## Exercise directions
Print this span of the material below exactly: the line with "核心优势 (32, 402)", the line with "Links (879, 910)", and every line between them, but nothing else.

## Entries shown
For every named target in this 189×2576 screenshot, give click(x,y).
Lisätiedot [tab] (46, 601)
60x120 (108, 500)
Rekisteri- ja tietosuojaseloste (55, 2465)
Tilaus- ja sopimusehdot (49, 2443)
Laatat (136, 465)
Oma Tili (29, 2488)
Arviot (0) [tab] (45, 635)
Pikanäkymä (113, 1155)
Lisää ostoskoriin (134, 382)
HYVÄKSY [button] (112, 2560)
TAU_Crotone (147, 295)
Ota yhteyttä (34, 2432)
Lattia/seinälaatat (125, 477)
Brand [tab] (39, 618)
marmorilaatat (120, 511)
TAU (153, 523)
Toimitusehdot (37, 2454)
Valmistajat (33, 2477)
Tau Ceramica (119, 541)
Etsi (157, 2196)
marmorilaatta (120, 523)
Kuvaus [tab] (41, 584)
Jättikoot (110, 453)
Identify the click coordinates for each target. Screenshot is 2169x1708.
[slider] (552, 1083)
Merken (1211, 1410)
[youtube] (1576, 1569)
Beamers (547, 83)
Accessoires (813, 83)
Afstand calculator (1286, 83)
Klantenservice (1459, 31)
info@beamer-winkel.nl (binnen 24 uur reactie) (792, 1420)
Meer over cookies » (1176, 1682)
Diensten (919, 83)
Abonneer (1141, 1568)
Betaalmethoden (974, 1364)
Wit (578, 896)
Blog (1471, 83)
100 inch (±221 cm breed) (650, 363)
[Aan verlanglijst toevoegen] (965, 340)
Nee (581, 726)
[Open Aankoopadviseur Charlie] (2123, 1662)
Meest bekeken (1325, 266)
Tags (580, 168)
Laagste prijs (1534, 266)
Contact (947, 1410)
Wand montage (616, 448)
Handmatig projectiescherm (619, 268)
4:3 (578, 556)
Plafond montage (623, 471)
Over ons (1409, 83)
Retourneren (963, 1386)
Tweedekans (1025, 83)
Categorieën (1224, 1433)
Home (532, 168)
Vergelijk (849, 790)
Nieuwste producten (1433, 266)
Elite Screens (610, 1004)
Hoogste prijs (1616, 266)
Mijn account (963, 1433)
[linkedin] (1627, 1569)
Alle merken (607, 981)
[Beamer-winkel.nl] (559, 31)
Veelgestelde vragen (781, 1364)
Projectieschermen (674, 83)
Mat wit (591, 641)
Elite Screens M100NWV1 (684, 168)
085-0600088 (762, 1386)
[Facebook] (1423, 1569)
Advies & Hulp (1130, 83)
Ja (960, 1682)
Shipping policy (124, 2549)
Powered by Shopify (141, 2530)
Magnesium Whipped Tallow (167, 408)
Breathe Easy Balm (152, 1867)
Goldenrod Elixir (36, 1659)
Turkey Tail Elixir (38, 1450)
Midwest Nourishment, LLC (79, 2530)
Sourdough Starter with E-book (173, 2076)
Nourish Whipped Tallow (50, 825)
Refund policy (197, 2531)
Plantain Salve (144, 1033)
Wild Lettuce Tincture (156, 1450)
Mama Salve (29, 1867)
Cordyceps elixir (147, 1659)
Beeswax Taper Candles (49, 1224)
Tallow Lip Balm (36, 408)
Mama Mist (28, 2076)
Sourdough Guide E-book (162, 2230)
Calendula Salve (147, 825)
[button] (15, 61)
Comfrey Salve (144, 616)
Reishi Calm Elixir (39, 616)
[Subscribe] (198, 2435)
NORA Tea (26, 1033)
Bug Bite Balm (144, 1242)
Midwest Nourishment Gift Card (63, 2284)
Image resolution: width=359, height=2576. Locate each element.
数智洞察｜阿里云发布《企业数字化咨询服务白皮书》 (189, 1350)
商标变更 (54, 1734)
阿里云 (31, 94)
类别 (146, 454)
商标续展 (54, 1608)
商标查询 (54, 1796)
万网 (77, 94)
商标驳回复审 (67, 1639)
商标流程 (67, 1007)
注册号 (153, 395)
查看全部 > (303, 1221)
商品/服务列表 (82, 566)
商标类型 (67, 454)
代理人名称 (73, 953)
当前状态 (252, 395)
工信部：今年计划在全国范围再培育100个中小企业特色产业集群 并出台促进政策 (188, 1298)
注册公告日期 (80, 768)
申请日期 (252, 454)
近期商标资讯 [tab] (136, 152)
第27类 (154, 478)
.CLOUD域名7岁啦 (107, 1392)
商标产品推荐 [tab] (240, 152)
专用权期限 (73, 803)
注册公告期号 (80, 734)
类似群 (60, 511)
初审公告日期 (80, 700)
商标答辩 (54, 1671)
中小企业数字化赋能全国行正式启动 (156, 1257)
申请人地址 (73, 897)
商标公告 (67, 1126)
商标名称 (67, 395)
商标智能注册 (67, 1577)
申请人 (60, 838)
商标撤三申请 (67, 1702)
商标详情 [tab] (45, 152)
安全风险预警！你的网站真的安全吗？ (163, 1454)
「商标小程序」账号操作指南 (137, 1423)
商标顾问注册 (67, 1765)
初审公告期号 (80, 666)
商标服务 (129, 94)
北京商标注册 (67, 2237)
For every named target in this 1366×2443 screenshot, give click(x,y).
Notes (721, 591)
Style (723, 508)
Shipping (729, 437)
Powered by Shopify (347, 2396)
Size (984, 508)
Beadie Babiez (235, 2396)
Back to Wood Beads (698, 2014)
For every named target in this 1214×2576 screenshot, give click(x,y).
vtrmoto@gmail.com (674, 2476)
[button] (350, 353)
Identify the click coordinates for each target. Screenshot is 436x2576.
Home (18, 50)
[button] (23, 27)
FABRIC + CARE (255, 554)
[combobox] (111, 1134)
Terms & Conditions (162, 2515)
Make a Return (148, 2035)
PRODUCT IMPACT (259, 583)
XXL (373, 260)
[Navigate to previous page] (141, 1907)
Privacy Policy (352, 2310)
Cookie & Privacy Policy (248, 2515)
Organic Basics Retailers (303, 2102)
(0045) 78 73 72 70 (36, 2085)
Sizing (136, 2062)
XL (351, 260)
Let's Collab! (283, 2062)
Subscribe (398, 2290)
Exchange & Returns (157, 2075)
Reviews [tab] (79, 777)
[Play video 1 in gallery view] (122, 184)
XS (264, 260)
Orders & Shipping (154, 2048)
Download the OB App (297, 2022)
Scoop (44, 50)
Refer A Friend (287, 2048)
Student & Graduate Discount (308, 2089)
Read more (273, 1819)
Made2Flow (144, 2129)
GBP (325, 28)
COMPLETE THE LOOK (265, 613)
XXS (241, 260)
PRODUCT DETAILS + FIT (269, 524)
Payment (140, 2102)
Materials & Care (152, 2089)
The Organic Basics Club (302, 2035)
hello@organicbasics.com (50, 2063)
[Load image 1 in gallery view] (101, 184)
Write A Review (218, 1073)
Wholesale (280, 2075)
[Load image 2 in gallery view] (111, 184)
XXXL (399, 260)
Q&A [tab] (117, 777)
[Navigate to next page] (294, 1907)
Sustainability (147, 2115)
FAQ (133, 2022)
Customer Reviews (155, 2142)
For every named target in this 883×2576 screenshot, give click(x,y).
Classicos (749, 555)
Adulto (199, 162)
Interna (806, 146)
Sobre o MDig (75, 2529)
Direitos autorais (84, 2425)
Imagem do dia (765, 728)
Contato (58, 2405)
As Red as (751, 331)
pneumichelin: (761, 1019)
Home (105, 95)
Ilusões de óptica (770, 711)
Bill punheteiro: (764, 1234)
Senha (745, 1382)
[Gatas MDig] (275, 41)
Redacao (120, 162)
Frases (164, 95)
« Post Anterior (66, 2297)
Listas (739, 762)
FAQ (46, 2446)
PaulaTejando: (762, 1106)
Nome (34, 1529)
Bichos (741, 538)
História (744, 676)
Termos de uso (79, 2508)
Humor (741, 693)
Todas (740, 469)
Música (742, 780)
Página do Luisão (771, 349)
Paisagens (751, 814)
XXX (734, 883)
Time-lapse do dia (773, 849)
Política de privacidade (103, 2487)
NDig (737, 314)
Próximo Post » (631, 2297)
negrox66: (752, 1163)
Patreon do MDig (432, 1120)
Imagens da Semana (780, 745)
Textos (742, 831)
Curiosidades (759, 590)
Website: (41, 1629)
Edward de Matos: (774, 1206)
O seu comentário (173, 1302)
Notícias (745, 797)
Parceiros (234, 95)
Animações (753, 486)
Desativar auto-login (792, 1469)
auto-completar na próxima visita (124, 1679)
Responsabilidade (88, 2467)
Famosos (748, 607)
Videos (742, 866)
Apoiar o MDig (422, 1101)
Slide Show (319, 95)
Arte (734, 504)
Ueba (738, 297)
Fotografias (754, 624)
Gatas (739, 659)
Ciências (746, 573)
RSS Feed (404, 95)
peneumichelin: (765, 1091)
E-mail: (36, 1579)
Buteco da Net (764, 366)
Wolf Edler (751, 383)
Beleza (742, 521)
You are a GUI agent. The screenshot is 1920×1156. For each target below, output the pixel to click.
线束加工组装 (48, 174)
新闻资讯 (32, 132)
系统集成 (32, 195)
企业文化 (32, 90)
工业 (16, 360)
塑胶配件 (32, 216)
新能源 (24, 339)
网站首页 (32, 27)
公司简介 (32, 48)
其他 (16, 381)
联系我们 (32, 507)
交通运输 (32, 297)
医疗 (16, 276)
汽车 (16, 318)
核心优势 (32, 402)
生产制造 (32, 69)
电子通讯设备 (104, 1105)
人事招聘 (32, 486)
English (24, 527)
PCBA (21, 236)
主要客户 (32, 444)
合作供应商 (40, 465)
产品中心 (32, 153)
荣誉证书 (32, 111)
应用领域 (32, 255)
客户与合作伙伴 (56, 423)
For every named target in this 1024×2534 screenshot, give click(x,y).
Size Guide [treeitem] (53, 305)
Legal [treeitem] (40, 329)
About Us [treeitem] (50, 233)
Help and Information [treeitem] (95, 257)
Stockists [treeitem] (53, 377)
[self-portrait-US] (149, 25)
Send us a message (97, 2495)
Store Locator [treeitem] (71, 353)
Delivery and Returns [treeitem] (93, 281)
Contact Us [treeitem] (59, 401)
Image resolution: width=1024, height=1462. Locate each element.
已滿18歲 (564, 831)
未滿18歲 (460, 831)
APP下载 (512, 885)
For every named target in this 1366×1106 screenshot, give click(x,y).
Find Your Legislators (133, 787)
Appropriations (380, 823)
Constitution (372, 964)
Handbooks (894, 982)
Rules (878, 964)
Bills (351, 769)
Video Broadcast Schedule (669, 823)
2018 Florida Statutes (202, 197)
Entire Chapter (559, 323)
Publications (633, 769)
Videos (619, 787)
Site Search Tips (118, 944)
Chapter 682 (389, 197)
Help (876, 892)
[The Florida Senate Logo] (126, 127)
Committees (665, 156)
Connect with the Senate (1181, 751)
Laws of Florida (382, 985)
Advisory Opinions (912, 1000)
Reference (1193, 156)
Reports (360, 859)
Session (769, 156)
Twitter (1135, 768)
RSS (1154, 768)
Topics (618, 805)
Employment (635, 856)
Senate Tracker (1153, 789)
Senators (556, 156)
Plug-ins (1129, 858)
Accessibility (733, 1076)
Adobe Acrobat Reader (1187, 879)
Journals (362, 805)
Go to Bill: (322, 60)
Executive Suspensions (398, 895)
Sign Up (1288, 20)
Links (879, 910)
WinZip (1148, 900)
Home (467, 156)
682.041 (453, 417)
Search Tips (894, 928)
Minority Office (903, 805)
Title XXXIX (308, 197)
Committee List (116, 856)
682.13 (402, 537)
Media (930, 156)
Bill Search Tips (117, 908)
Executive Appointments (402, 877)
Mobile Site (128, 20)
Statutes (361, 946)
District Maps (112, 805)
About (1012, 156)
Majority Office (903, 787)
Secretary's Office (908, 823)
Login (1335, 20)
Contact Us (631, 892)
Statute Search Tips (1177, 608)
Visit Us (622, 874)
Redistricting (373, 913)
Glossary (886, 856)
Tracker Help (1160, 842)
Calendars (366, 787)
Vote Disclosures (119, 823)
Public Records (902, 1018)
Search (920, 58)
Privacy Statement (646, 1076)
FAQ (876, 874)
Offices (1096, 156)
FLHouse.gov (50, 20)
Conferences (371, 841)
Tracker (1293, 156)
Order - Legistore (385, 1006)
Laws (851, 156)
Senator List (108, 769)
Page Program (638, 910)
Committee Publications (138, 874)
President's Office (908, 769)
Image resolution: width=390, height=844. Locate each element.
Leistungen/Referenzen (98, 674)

## Response
核心优势 (32, 402)
生产制造 (32, 69)
电子通讯设备 (104, 1105)
人事招聘 (32, 486)
English (24, 527)
PCBA (21, 236)
主要客户 (32, 444)
合作供应商 (40, 465)
产品中心 (32, 153)
荣誉证书 (32, 111)
应用领域 (32, 255)
客户与合作伙伴 (56, 423)
For every named target in this 1024×2534 screenshot, give click(x,y).
Size Guide [treeitem] (53, 305)
Legal [treeitem] (40, 329)
About Us [treeitem] (50, 233)
Help and Information [treeitem] (95, 257)
Stockists [treeitem] (53, 377)
[self-portrait-US] (149, 25)
Send us a message (97, 2495)
Store Locator [treeitem] (71, 353)
Delivery and Returns [treeitem] (93, 281)
Contact Us [treeitem] (59, 401)
Image resolution: width=1024, height=1462. Locate each element.
已滿18歲 (564, 831)
未滿18歲 (460, 831)
APP下载 (512, 885)
For every named target in this 1366×1106 screenshot, give click(x,y).
Find Your Legislators (133, 787)
Appropriations (380, 823)
Constitution (372, 964)
Handbooks (894, 982)
Rules (878, 964)
Bills (351, 769)
Video Broadcast Schedule (669, 823)
2018 Florida Statutes (202, 197)
Entire Chapter (559, 323)
Publications (633, 769)
Videos (619, 787)
Site Search Tips (118, 944)
Chapter 682 (389, 197)
Help (876, 892)
[The Florida Senate Logo] (126, 127)
Committees (665, 156)
Connect with the Senate (1181, 751)
Laws of Florida (382, 985)
Advisory Opinions (912, 1000)
Reference (1193, 156)
Reports (360, 859)
Session (769, 156)
Twitter (1135, 768)
RSS (1154, 768)
Topics (618, 805)
Employment (635, 856)
Senate Tracker (1153, 789)
Senators (556, 156)
Plug-ins (1129, 858)
Accessibility (733, 1076)
Adobe Acrobat Reader (1187, 879)
Journals (362, 805)
Go to Bill: (322, 60)
Executive Suspensions (398, 895)
Sign Up (1288, 20)
Links (879, 910)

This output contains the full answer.